The Bioplastics Cookbook for Ritual Healing from Petrochemical Landscapes refigures materials and methods for radically remaking the historically dominant petrochemically derived plastic materials that we use in our everyday lives. This online DIY recipe and storybook envisions tactics for reclaiming, rebuilding, and healing from the extractive and destructive processes of techno-capitalism by using renewable biological materials and open-sourcing these alternative processes, urging for a collective shift in our material relationships. The project is informed by the Additivist Cookbook by Morehshin Allahyari and Daniel Rourke, and Allahyari’s concept of »refiguring« as a decolonial practice.

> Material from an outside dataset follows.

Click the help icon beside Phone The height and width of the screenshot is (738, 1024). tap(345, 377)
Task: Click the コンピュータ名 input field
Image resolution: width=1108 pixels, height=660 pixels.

This online book catalogues DIY protocols that can be done in homes or guerrilla kitchens to create bioplastics and materials from accessible and renewable ingredients such as agar agar, starch, glycerin, natural pigments, and food waste. These recipes and their results are documented online as text, photography, and video. Additionally, the Bioplastics Cookbook for Ritual Healing from Petrochemical Landscapes interweaves stories and images about materials and mythologies, such as the entanglements of plastiglomerate and the Hawaiian volcano goddess Pele, and nonhuman species such as Larvaceans, who filter microplastics from our oceans.
The processes and forms in the cookbook aim to create a space for ritual healing from the trauma of the Extractocene (a term from artist Praba Pilar), while transforming the poisoning of earth into material rituals for rebirth and renewal.